Bottom line: When selecting a lawyer, make sure the lawyer sets out clearly - at the outset - what your anticipated outcome is, and the costs that are likely to accrue in getting there.   It is also a good idea to periodically revisit this conversation with your lawyer throughout the course of the case, as different facts and circumstances may arise that alter this initial picture.  While this does not guarantee the results that you may want, it will certainly help prevent your getting an unexpected result - or legal bill.

Choosing the Right Law Firm for Your Small Business

Wednesday, February 6th, 2008

In general, there are four (4) reasons why you may want to hire a big law firm to represent your small business: (1)   Resources.   You need sufficient support staff to manage an antitrust matter, a complex merger and acquisition, or a litigation matter with documentary discovery that would fill a large conference room or two. (2)   Interdisciplinary Expertise.    You require the in-depth knowledge of counsel on a broad range of legal services to collaborate on matters requiring expertise spanning several disciplines, such as corporate and securities, mergers and acquisitions, securitization, intellectual property, funds and other pooled investments, bankruptcy and corporate reorganization, bank and commercial lending, public finance, real estate, tax and employee benefits, as well as trusts and estates.(3)   Global Presence.   You need a global network of law offices to provide integrated multi-jurisdictional and cross-jurisdictional legal services. (4)   Big Firm Stature.   You need the prestige of a big firm’s name on an opinion letter to support the actions your company intends to take.
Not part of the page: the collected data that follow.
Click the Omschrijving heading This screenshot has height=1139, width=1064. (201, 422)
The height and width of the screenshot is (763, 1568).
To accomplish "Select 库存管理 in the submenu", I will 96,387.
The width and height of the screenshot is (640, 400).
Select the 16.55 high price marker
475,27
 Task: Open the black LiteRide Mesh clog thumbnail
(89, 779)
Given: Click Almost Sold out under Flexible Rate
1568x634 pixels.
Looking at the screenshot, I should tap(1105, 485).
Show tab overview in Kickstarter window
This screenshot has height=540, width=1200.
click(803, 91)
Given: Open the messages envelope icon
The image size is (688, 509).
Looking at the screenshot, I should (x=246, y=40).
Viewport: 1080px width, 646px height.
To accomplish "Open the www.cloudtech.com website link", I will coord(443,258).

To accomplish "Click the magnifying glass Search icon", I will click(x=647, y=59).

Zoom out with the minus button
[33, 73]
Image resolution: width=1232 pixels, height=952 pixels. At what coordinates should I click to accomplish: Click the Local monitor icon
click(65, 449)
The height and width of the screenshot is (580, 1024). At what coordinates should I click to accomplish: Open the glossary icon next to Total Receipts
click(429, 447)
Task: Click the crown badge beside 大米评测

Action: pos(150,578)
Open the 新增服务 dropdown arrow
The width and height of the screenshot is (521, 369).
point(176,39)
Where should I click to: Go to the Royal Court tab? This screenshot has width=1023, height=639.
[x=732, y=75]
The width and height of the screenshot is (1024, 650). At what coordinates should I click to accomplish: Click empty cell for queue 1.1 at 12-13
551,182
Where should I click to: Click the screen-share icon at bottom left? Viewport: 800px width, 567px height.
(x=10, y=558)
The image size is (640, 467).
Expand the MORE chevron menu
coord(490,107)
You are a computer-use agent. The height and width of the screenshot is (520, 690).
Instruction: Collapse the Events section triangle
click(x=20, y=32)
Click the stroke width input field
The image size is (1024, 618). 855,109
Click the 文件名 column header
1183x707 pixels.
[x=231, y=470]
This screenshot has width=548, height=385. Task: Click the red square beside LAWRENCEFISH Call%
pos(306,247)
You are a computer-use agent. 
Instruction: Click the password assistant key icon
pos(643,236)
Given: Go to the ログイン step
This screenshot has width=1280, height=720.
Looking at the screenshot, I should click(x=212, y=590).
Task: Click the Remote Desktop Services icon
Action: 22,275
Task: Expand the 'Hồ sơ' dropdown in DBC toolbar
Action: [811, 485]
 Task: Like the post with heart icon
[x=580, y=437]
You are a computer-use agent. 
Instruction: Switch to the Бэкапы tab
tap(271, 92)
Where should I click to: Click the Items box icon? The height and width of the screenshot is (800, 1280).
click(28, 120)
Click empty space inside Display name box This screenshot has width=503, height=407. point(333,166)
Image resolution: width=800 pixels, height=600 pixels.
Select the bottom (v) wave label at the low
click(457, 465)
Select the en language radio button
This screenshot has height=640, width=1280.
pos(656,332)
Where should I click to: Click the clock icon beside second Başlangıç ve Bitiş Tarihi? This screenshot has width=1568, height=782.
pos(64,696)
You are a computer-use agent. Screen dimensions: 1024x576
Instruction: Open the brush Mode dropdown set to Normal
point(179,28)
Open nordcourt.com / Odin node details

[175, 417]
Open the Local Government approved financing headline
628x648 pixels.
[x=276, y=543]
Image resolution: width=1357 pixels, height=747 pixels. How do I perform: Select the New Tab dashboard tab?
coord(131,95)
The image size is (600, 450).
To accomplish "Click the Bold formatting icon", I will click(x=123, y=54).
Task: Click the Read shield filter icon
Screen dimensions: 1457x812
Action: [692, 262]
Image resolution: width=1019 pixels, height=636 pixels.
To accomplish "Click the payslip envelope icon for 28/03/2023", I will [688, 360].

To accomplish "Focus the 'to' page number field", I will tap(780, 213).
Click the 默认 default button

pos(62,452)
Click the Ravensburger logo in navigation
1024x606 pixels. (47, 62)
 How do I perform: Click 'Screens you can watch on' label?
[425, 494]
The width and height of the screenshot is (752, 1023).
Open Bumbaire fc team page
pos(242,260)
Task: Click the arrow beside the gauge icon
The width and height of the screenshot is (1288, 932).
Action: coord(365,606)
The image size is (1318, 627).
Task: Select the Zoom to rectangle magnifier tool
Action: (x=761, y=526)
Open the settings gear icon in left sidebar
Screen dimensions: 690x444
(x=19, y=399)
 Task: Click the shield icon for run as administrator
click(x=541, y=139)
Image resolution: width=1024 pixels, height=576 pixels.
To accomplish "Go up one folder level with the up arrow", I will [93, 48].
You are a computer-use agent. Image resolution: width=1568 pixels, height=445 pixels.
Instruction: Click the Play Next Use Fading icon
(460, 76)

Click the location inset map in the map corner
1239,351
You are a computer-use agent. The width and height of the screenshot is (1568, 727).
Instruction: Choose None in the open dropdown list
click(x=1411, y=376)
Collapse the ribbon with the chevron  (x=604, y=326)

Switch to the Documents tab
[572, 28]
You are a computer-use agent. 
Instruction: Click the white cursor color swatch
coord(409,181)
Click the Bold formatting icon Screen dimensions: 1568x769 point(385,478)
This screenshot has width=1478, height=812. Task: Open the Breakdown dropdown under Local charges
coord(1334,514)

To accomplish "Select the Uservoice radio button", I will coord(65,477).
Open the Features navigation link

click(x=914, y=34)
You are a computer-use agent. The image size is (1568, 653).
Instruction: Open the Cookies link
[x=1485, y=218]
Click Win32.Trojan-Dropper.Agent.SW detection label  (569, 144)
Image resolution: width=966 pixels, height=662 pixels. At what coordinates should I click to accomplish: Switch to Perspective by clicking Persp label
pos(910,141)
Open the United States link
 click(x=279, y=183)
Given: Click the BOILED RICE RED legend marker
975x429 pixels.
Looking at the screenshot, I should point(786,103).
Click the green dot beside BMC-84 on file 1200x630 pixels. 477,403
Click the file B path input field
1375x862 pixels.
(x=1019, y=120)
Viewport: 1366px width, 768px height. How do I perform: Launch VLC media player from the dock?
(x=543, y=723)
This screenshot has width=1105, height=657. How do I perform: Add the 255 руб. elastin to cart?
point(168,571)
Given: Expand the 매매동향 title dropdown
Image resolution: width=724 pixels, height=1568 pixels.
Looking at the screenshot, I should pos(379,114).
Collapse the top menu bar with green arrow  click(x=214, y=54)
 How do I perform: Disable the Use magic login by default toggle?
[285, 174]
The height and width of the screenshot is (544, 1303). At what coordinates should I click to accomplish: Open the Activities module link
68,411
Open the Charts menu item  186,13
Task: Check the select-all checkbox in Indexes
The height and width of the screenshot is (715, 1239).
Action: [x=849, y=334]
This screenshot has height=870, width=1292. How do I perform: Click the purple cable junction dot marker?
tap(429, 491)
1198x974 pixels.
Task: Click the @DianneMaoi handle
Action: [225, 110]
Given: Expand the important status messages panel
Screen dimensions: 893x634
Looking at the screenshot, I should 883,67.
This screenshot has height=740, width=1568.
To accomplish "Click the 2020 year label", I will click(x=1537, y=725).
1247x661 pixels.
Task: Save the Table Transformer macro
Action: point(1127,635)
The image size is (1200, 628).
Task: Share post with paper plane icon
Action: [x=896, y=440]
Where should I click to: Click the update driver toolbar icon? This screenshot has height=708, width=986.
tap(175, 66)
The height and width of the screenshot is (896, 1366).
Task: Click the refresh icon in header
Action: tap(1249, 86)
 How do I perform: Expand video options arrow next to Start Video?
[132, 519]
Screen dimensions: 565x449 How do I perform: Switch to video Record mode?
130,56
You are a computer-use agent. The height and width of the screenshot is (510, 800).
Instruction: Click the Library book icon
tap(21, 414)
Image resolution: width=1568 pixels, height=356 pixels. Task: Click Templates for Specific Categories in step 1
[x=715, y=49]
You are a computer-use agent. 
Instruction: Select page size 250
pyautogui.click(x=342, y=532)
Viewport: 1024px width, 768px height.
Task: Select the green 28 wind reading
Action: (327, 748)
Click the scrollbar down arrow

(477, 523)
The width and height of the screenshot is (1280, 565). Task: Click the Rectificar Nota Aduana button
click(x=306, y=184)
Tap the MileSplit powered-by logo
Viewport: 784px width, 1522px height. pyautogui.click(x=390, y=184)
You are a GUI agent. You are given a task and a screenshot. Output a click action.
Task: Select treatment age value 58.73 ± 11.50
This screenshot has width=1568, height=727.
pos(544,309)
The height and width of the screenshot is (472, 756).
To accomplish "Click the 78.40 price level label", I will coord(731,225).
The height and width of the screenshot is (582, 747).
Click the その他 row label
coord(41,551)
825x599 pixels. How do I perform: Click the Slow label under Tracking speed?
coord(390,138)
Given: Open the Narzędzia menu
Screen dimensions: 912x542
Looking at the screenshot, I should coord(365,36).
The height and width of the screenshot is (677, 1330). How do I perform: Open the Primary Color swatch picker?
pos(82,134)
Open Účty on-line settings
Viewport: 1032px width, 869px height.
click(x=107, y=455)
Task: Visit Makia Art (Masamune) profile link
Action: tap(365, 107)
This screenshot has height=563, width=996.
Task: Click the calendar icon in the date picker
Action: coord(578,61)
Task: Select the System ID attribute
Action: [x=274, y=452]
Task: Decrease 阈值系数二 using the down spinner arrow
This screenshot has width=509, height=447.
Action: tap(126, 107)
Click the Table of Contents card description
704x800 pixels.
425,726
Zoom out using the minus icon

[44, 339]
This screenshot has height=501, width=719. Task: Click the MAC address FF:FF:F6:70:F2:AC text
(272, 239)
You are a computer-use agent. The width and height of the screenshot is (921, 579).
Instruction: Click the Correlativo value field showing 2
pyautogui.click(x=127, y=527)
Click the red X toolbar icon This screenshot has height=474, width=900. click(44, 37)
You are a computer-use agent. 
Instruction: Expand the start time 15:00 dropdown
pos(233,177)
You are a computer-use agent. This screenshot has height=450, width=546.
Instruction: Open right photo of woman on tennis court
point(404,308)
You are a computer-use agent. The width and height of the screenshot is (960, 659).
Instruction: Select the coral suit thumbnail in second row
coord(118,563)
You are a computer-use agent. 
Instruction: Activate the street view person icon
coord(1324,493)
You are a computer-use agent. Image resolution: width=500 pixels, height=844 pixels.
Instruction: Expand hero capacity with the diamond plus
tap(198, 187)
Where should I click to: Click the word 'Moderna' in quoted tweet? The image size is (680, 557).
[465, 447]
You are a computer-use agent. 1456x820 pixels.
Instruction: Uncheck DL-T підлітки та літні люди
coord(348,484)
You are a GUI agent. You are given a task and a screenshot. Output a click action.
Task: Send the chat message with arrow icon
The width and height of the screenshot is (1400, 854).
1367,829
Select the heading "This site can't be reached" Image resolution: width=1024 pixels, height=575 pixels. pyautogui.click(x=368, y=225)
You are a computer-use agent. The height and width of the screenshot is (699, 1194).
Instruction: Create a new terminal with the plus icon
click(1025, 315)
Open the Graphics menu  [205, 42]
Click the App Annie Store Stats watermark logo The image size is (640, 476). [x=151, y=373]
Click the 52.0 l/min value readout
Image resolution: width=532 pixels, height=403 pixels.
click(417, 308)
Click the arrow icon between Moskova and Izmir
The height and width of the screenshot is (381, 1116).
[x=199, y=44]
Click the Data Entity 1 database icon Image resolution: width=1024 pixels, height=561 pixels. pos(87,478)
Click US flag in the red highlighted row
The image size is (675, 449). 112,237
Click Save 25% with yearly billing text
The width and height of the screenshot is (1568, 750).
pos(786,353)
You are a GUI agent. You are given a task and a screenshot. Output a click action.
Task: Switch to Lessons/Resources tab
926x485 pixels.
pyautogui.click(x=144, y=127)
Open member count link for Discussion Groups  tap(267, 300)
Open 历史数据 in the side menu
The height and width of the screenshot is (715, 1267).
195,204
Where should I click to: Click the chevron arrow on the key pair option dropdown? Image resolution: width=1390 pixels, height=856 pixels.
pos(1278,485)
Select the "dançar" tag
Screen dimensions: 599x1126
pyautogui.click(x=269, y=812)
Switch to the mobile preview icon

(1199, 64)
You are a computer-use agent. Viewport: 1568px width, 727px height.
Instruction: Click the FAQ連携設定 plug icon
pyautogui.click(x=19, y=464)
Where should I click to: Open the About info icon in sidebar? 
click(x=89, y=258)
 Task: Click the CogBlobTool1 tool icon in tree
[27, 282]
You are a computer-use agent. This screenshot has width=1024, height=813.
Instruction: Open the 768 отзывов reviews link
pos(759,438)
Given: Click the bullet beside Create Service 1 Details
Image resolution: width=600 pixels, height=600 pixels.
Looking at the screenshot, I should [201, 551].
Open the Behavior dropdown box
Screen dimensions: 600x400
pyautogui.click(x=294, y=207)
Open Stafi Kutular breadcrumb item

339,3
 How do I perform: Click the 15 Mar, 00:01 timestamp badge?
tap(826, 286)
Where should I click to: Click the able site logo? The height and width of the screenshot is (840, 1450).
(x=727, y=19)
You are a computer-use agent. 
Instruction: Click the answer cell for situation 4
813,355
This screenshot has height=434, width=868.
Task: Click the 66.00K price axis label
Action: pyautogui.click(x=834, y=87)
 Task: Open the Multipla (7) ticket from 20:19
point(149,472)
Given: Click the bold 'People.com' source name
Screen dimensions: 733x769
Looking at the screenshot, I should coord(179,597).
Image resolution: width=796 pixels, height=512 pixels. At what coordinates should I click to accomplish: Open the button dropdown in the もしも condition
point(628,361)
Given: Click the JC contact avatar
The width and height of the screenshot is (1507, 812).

Conversely, if your needs do not fit into one of these categories, your money would probably be better-spent on a small law firm specializing in your business’s needs.  The reasons for specifically choosing a small law firm are several:

(1)  Client Satisfaction is Critical to a Small Firm’s Survival. Since, by definition, small law firms lack the “big name” distinction of a large law firm, the distinguishing characteristic for any small firm is its reputation for excellence in its particular areas of practice, and the personal attention the firm offers each client. Since each attorney’s performance is judged on client satisfaction and results obtained rather than on the attorneys’ annual billable hours that are charged to the firm’s clients (including you), the small firms have a vested interest in assuring that the resolution of your litigation or other assignment is as expeditious and inexpensive as possible. (2)  Seeing the “Big Picture.” The day-to-day handling of your case is carried out by the partner in charge of the case, and therefore will always remain mindful and positioned to recognize the most cost-effective manner to achieve your goals. (3)   No Duplication of Work Effort.You will never be billed for meetings between the partners and associates on your case, will rarely, if ever, be billed for more than one attorney appearing at a Court conference or deposition. Why should you pay to assure that the “head” knows what each “hand” is doing, or pay for two or more attorneys appearing when often only one of the attorneys will be allowed to speak on your behalf? (4)   Learning on your Nickel.Since your case is being handled directly by the partner in charge, you will only pay your lawyer to complete the requested task; you will not incur the additional time and expense for educating a new attorney.